--- Text section ---

New study says spam is bad for the environment

Published 15 April 2009

There are lots of reasons why people hate spam: these commercial emails from companies and people you’ve never heard of are a big waste of your time and clog up your inbox.

Now here’s another reason to hate it: spam is environmentally unfriendly.

A new report by security company McAfee estimates that spam accounted for 62 trillion junk emails in 2008, or 62,000,000,000,000 messages. The total energy required to send and receive these unwanted emails is 33 billion kilowatt-hours (kWh) of electricity.

That’s enough electricity to power 2.4 million households for a whole year – or all the homes in the Republic of Ireland for two years.

Greenhouse gas

The greenhouse gases involved in providing all this electricity to generate, send and then delete spam were equivalent to the emissions from 3.1 million cars, using two billion gallons of petrol.

For the “Carbon Footprint of Email Spam Report”, researchers estimated the computational power needed to process spam, from criminals manipulating infected PCs to send it, to Internet providers transmitting it, and end users viewing and deleting it.

--- Exercise data ---

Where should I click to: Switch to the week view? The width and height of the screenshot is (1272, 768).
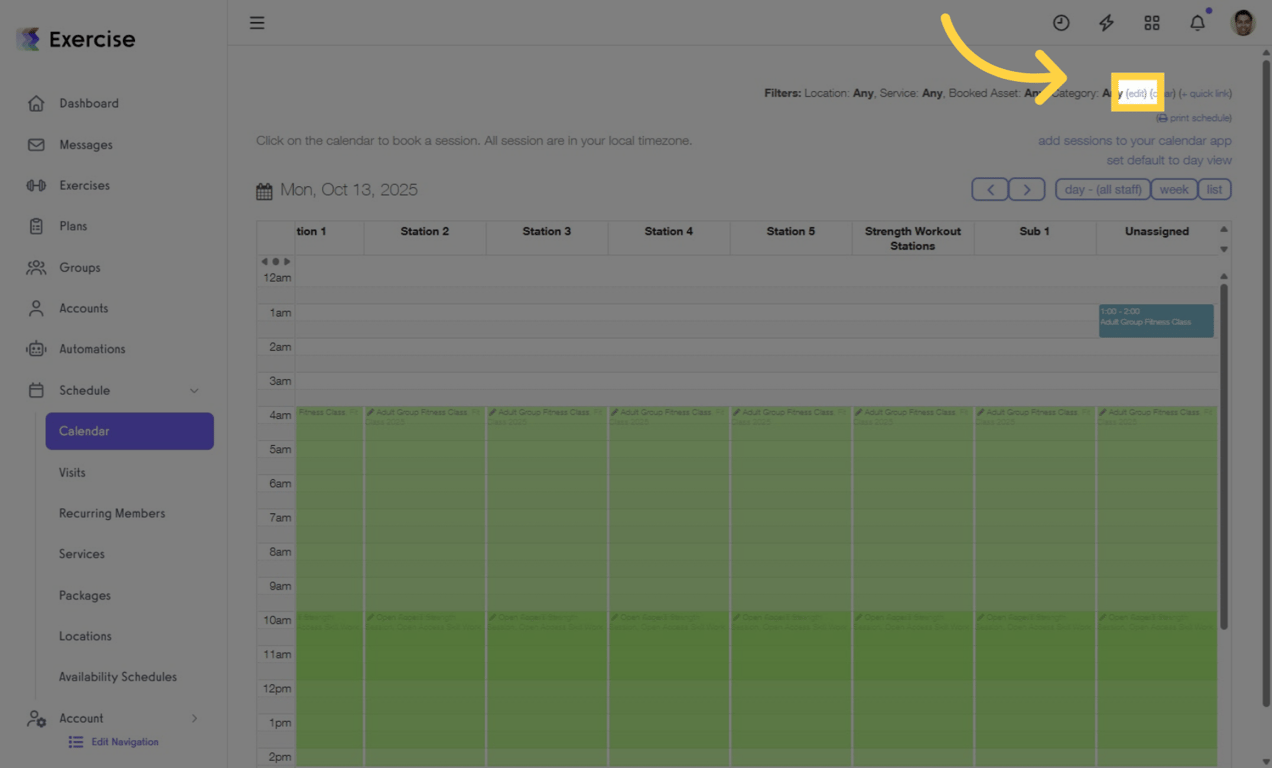(x=1173, y=189)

---

* Work item
Continue the article on spam's environmental cost from where it stops, after the sentence about the "Carbon Footprint of Email Spam Report."

* Response below
They then calculated that the electricity needed to process one spam message results in 0.3 grams of carbon dioxide being released into the atmosphere. That’s the equivalent of driving three feet in a car. But if you multiply it by the yearly volume of spam, it is equivalent to driving around the Earth 1.6 million times.

“While the spam that arrives in any individual’s inbox may create just a small puff of carbon dioxide, the puff multiplied by millions of users worldwide adds up,” the report says.

Wasted energy

The researchers estimate that around four fifths of spam’s greenhouse emissions come from the energy that PCs use while users are viewing, deleting or sifting through spam looking for legitimate messages.

The latest figures from Microsoft show that spam accounts for 97% of all email.

Despite spam filters, McAfee estimates that people spend 100 billion user-hours per year dealing with the unwanted messages that do land in inboxes.